Data entries
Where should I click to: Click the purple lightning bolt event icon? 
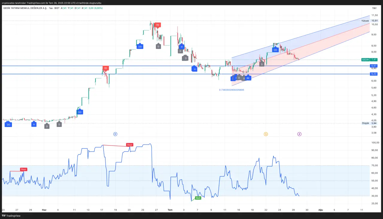[300, 134]
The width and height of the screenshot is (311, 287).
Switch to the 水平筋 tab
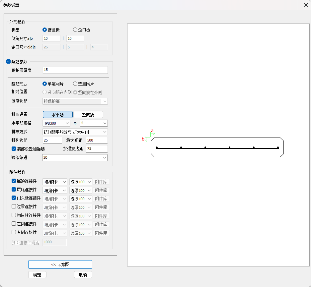(57, 115)

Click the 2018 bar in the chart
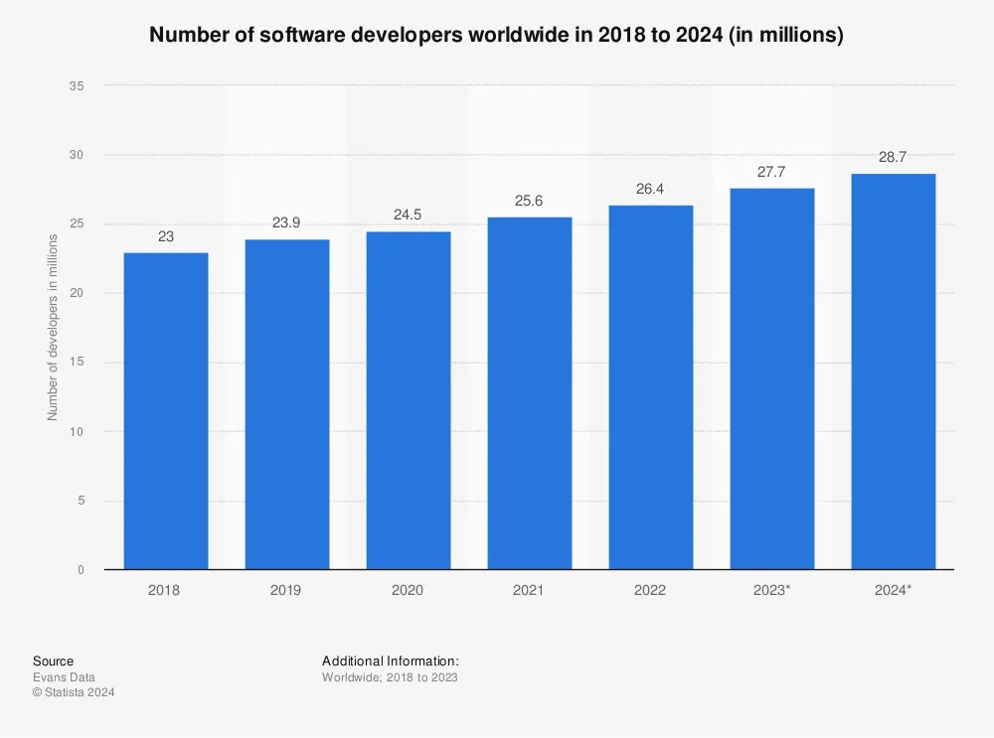(164, 407)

→ **CHALLENGE**:
Copy every line of the data above verbatim, and leave the pictures out of your copy.

→ **FULL OUTPUT**:
Where should I click to: Click the purple lightning bolt event icon? 
[300, 134]
The width and height of the screenshot is (311, 287).
Switch to the 水平筋 tab
(57, 115)

Click the 2018 bar in the chart
(164, 407)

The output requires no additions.